Understanding Cortex-M assembly LDR with pc offset

Question

I'm looking at the disassembly code for this piece of C code:

#define GPIO_PORTF_DATA_R       (*((volatile unsigned long *)0x400253FC))
int main(void){    
    // Initialization code
    while(1) {
        SW1 = GPIO_PORTF_DATA_R&0x10;  // Read PF4 into SW1
        // Other code
        SW2 = GPIO_PORTF_DATA_R&0x01;
    }
}

The assembly for that SW1= line is (sorry can't copy code):

https://i.stack.imgur.com/knsUg.jpg

Here are my questions:

At the first line, PC = 0x00000A56, and PC + 92 = 0x00000AB2, which is not equal to 0x00000AB4, the number shown. Why?

I did a bit of research on SO and found out that PC actually points to the Next Next instruction to be executed.

When pc is used for reading there is an 8-byte offset in ARM mode and 4-byte offset in Thumb mode.

However 0x00000AB4 - 0x00000A56 = 0x5E = 94, neither does it match 92+8 or 92+4. Where did I get wrong?

Reference:

Strange behaviour of ldr [pc, #value]

Why does the ARM PC register point to the instruction after the next one to be executed?

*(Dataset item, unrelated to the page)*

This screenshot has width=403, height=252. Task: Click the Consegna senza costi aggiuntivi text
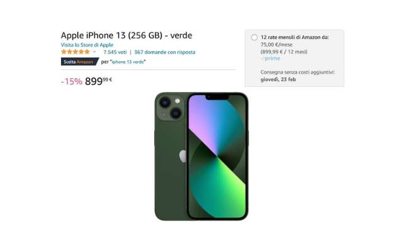click(298, 72)
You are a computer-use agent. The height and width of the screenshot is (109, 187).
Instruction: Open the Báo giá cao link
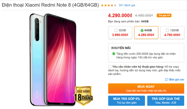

LDR Rd,-Label vs LDR Rd,[PC+Offset]

Hi @500-InternalServerError thanks but Keil shows me that PC is actually pointing to *this* address, not the next instruction: https://imgur.com/WTyVdvc — Nicholas Humphrey, Dec 27 '21 at 04:25
Please do not post pictures of code. If you cannot copy/paste the code, manually transcribe it from the pictures. — fuz, Dec 27 '21 at 10:28
((0xA56+4)&0xFFFFFFFC)+(0x17<<2) = 0xAB4 straight from the arm documentation. No guessing or assumptions. — old_timer, Dec 27 '21 at 11:42

score 2 · Answer 1 · edited Jan 21 '22 at 21:41

2

From ARM documentation:

Operation 
  address = (PC[31:2] << 2) + (immed_8 * 4) 
  Rd = Memory[address, 4]

The pc is 0xA56+4 because of two instructions ahead and this is thumb so 4 bytes.

(0xA5A>>2)<<2 + (0x17*4)
or
(0x00000A5A&0xFFFFFFFC) + (0x17<<2)
0xA58+92=0xA64

This is an LDR so it is a word-based address ideally. Because the thumb instruction can be on a non-word aligned address, you start off by adding two instructions of course (thumb2 complicates this but add four for thumb). Then zero the lower two bits (LDR) the offset is in words so need to convert that to bytes, times four. This makes the encoding make more sense if you think about each part of it. In arm mode the PC is already word aligned so that step is not required (and in arm mode you have more bits for the immediate so it is byte-based not word-based), making the offset encoding between arm and thumb possibly confusing.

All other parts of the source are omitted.